■ **Data listing**

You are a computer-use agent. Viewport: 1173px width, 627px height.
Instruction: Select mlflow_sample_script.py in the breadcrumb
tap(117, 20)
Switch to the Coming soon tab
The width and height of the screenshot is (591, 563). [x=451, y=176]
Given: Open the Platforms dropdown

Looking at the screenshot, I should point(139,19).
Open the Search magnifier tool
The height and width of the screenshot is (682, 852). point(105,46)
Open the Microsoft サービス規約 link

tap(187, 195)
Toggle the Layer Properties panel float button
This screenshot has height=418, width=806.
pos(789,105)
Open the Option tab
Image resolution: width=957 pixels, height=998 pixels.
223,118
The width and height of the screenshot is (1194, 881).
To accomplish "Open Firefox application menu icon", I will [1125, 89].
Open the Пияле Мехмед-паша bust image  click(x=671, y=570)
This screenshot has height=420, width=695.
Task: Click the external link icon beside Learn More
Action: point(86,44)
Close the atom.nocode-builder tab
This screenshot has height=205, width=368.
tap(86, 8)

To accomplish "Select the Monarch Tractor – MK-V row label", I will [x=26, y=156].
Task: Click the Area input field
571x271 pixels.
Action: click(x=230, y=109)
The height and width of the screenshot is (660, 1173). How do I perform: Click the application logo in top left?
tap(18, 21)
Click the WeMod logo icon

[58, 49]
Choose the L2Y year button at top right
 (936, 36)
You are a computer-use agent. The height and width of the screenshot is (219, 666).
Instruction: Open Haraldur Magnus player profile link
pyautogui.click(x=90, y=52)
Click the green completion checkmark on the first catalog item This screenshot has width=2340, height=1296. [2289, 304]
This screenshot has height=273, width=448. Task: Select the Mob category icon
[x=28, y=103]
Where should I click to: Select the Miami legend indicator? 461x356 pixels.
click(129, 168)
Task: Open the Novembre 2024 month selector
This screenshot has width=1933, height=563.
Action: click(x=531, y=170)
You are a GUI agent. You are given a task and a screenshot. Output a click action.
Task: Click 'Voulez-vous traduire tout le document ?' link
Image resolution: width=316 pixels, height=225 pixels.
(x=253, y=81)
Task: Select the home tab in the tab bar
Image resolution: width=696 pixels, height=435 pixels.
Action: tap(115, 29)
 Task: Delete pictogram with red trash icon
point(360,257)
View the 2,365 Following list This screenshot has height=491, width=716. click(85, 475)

■ **What is asked**
Retype all of the material above word for word, line by line.

■ **Response to the task**
You are a computer-use agent. Viewport: 1173px width, 627px height.
Instruction: Select mlflow_sample_script.py in the breadcrumb
tap(117, 20)
Switch to the Coming soon tab
The width and height of the screenshot is (591, 563). [x=451, y=176]
Given: Open the Platforms dropdown

Looking at the screenshot, I should point(139,19).
Open the Search magnifier tool
The height and width of the screenshot is (682, 852). point(105,46)
Open the Microsoft サービス規約 link

tap(187, 195)
Toggle the Layer Properties panel float button
This screenshot has height=418, width=806.
pos(789,105)
Open the Option tab
Image resolution: width=957 pixels, height=998 pixels.
223,118
The width and height of the screenshot is (1194, 881).
To accomplish "Open Firefox application menu icon", I will [1125, 89].
Open the Пияле Мехмед-паша bust image  click(x=671, y=570)
This screenshot has height=420, width=695.
Task: Click the external link icon beside Learn More
Action: point(86,44)
Close the atom.nocode-builder tab
This screenshot has height=205, width=368.
tap(86, 8)

To accomplish "Select the Monarch Tractor – MK-V row label", I will [x=26, y=156].
Task: Click the Area input field
571x271 pixels.
Action: click(x=230, y=109)
The height and width of the screenshot is (660, 1173). How do I perform: Click the application logo in top left?
tap(18, 21)
Click the WeMod logo icon

[58, 49]
Choose the L2Y year button at top right
 (936, 36)
You are a computer-use agent. The height and width of the screenshot is (219, 666).
Instruction: Open Haraldur Magnus player profile link
pyautogui.click(x=90, y=52)
Click the green completion checkmark on the first catalog item This screenshot has width=2340, height=1296. [2289, 304]
This screenshot has height=273, width=448. Task: Select the Mob category icon
[x=28, y=103]
Where should I click to: Select the Miami legend indicator? 461x356 pixels.
click(129, 168)
Task: Open the Novembre 2024 month selector
This screenshot has width=1933, height=563.
Action: click(x=531, y=170)
You are a GUI agent. You are given a task and a screenshot. Output a click action.
Task: Click 'Voulez-vous traduire tout le document ?' link
Image resolution: width=316 pixels, height=225 pixels.
(x=253, y=81)
Task: Select the home tab in the tab bar
Image resolution: width=696 pixels, height=435 pixels.
Action: tap(115, 29)
 Task: Delete pictogram with red trash icon
point(360,257)
View the 2,365 Following list This screenshot has height=491, width=716. click(85, 475)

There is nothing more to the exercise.